Seven years in Guatemala with Indigo Expeditions
Looking back over last seven years of conservation and research in Guatemala – let’s look at what Indigo Field Teams have achieved.
In our very first year of working in Guatemala we ran four expeditions to Estacion Biológica las Guacamayas in the Laguna del Tigre National Park, in the Petén region. The Indigo Field Teams recorded a total of 33 new species in the National Park. This nearly doubled the existing species list for the area! One of the top finds was the banded snail-eating snake (Tropidodipsas fasciatus).
It turns out this was the first ever record of finding the banded snail-eating snake in Guatemala!
We kicked off Spring 2014 with a preliminary biological survey at Community Cloud Forest Conservation (CCFC) in the cloud forests of Alta Verapaz. In just three days we recorded 21 species of amphibians and reptiles, including 5 critically endangered frogs.

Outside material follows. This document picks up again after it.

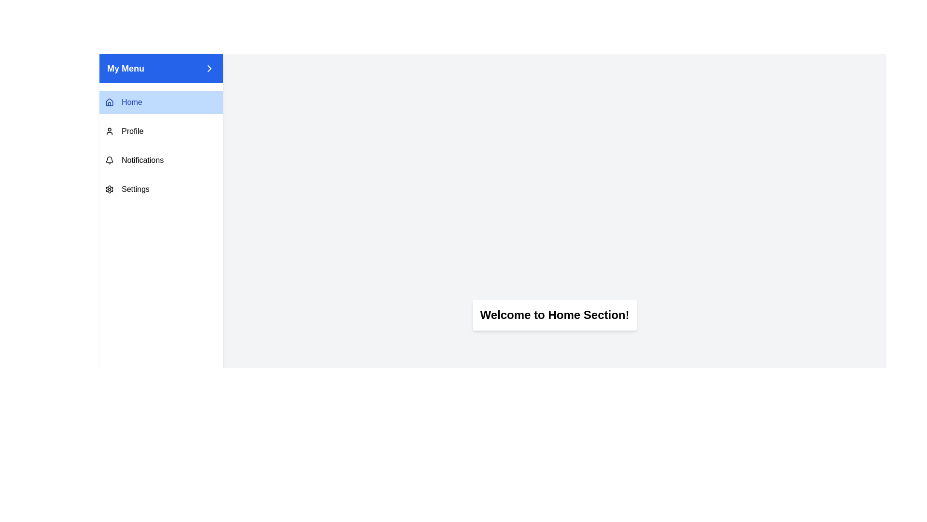 The height and width of the screenshot is (522, 927). Describe the element at coordinates (161, 102) in the screenshot. I see `the 'Home' button located in the left sidebar, which is the first item above 'Profile', 'Notifications', and 'Settings'` at that location.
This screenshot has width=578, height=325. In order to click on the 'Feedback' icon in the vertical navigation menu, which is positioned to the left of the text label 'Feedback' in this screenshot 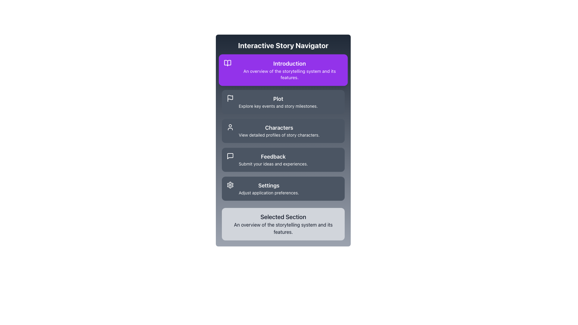, I will do `click(230, 156)`.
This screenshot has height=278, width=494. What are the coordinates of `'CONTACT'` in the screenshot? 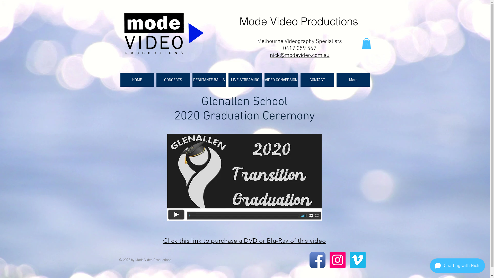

Summer 2014 saw Indigo Field Teams back in Laguna del Tigre National Park researching reptile and amphibian diversity. Finding from our surveys increased the species list for the National Park to 57 species that year!
The banded snail-eating snake (Tropidodipsas fasciatus). First ever record of finding the species in Guatemala! 2013
In just three days we recorded 5 critically endangered frogs including Plectryohyla pokomchi. 2014
In 2015 Indigo Expeditions ran the first conservation expedition to the cloud forests of Alta Verapaz. Indigo Field Teams made the amazing discovery of the Alta Verapaz spikethumb frog Plectrohyla teuchestes, one of the most endangered amphibians in Central America, and previously known only from one other location.
Next up, Indigo Teams spent two months back in the field in Laguna del Tigre, expanding our work to survey the local population of Morelet’s crocodile and the critically endangered Central American river turtle.
2016 saw Indigo back in Laguna del Tigre to continue our work surveying Morelet’s crocodile. We pioneered techniques to identify individual crocodiles using pattern recognition from photographs and recorded 120 individuals. It was also the first year we were able to host Guatemalan biology students from Universidad del Valle de Guatemala as part of their Professional Practice.
Our research expanded to the Pacific Coast teaming up with conservation charity Asociación Fundaselva de Guatemala, to advise on sea turtle conservation at Tortugario el Banco. During 2016 record numbers of olive ridley sea turtle hatchlings were released totalling 74,500!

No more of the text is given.